That's again because of the model that Professor Milevsky recommends, it makes it very easy to do that. Then how far off do you want to model? And then we have these preference parameters, which ideally should come from some kind of profiling tool, but this is just a spreadsheet, so I just put some numbers in here.
Your non-discretionary consumption is $50,000 a year. I break down your asset allocation of your current assets between stocks, domestic stocks, global stocks, bonds and cash. When you retire, so you're going to retire at 66.
What your current salary is, there's also a piece in here where you can include an employee match. In this example, you're contributing $15,000 a year and your employer is matching that at 50%. So in other words, the employer is adding $7,500 to your account each year.
How much do you want to annuitize? Bequest preferences, again, they should come from, okay, what type of bequest do you want? Then we get into income.
So we use a model here that was developed at Morningstar where basically you put in a person's education level and their sex and it comes up with a salary curve. This part here, you put in your allocation of human capital. So your human capital here, I say it's 20% as an equity exposure, 25% of which is global stocks.
Then my liability, I just said it's 15% equity and 0% global. Then it calculates for you a bunch of numbers which are described in the book. So there's the match.
It has built into it an estimate of U.S. social security. So if you want to use a model like this in Canada, we would have to substitute the social security model with the CPP model. Your financial wealth is $1.2 million. It calculates your net worth. This is your balance sheet, how much you have in financial wealth, how much you have and how much you have in net worth, how big your bequest is, $1.5 million. Then you go here.
These little charts are probabilistic projections. We start with the most important one, which is total consumption. The heavy blue line, that's the expected value.
In this example, we have consumption growing at an expectation at a constant rate. I think I have the rate here. So the growth rate is 0.45%, which is derived mathematically from the model. Then each of these things represent probabilistic forecast. So if markets go really, really well, if the market is very kind to you, it shows you can really increase your consumption quite a bit. If markets go very, very badly for you, well, you still have something you can consume, but you consume a lot less.

Given instruction A: In the retirement spreadsheet walkthrough, how much does the employer add to the account each year?
The text and the records are separate, unrelated material.

[Source records]
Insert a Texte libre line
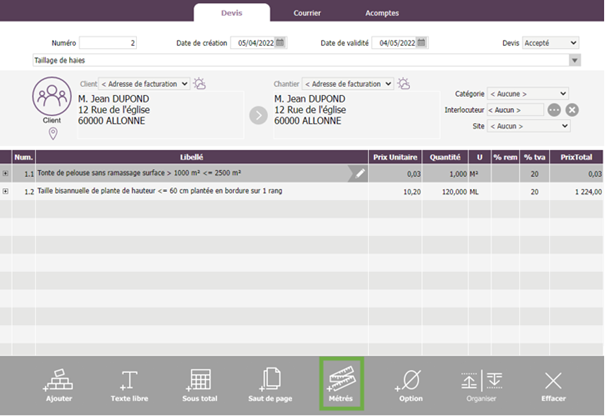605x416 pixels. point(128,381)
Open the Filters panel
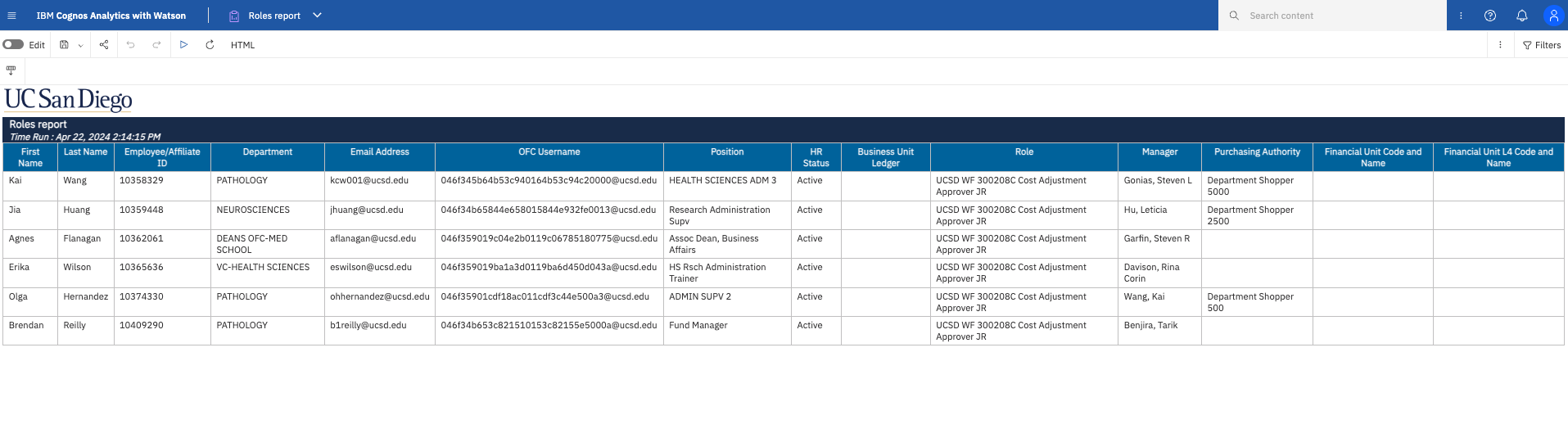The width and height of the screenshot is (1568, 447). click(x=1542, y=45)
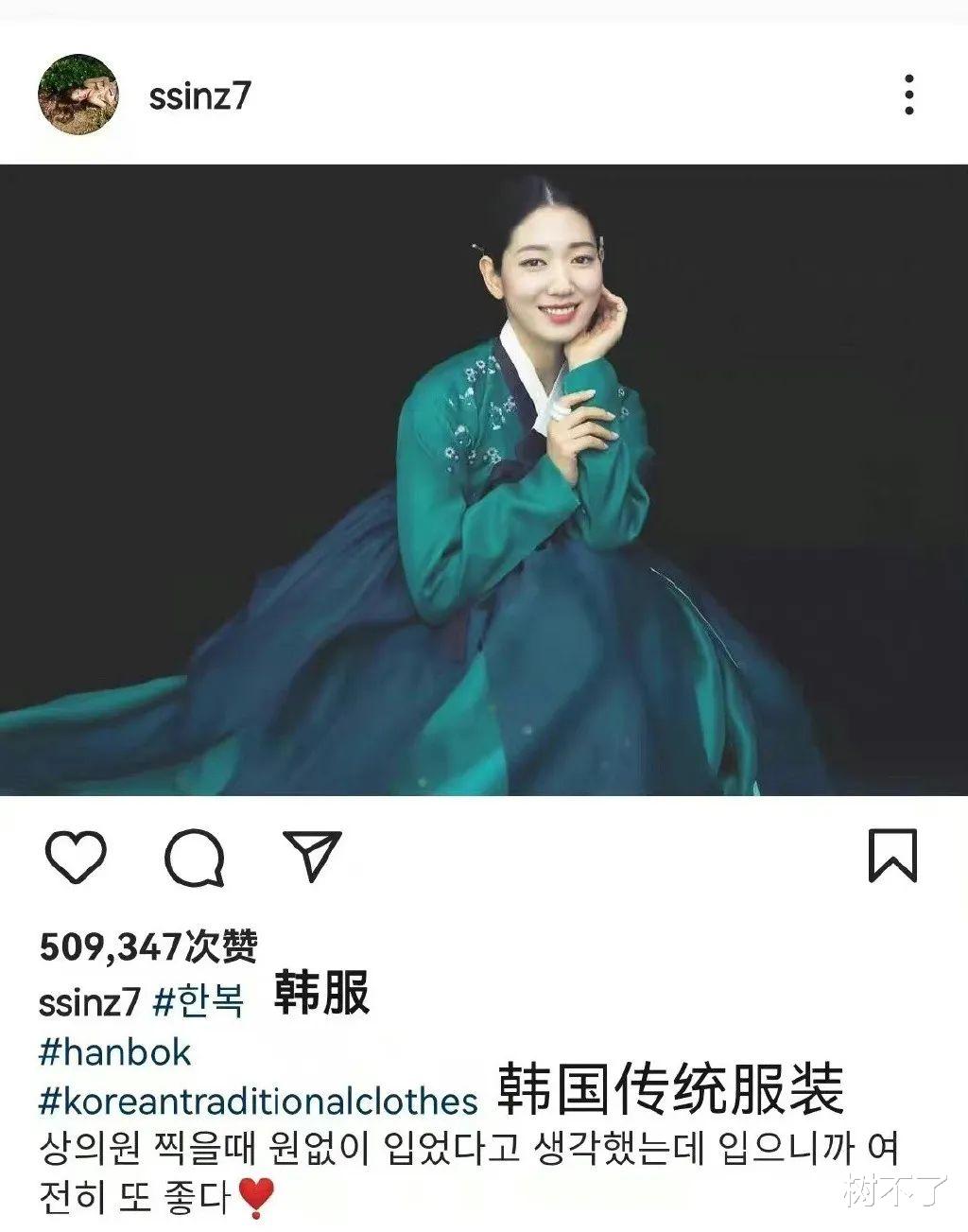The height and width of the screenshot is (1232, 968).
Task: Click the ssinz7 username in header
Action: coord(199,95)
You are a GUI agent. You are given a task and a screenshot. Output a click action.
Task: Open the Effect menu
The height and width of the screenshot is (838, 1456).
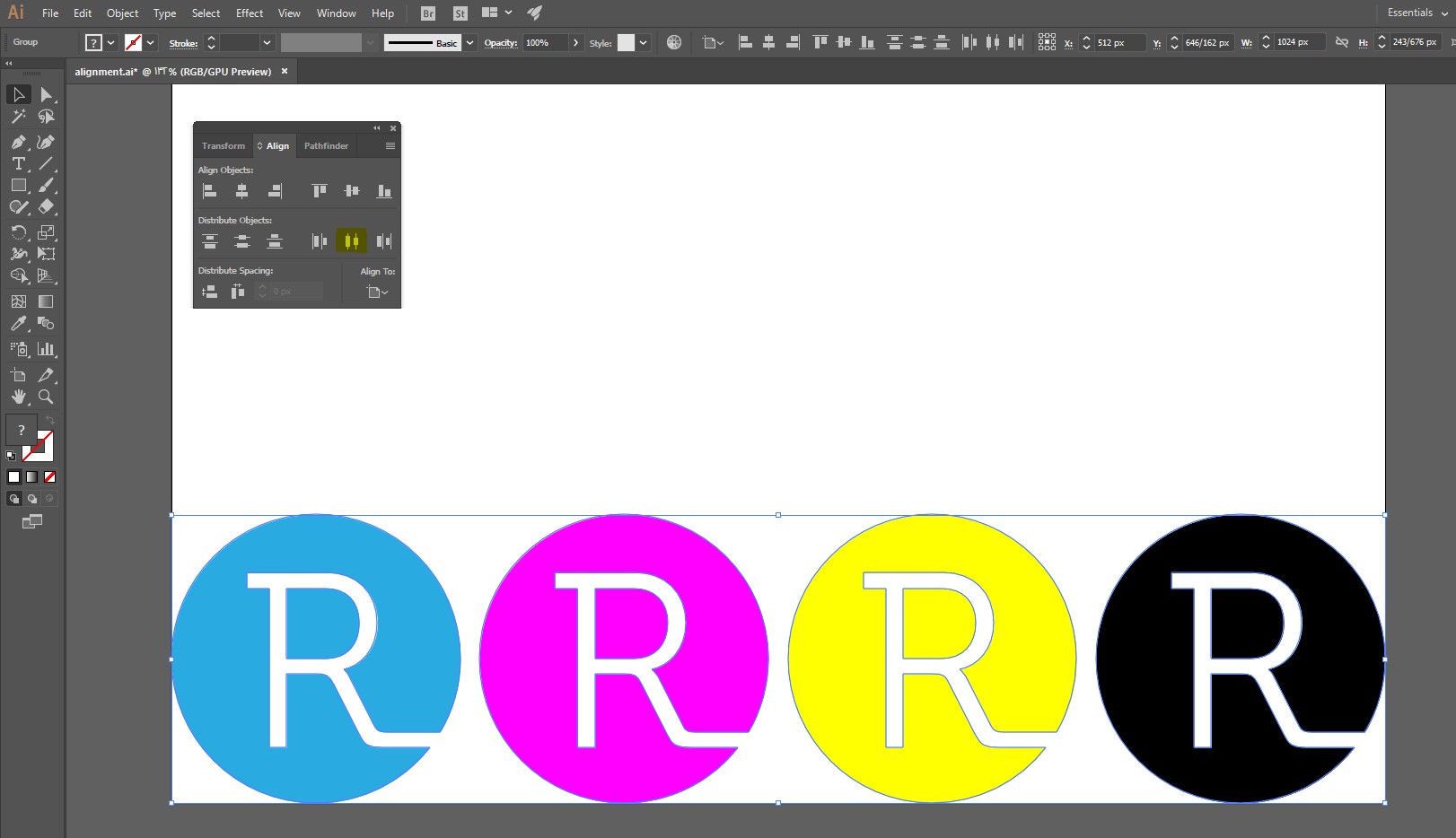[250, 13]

Given instruction B: Please return, word for word, the lines of the records starting at the line that contains "You are a GUI" and ending at the last line of the records, leaving out the pictures.

Response A: $7,500

Response B:
You are a GUI agent. You are given a task and a screenshot. Output a click action.
Task: Open the Effect menu
The height and width of the screenshot is (838, 1456).
[250, 13]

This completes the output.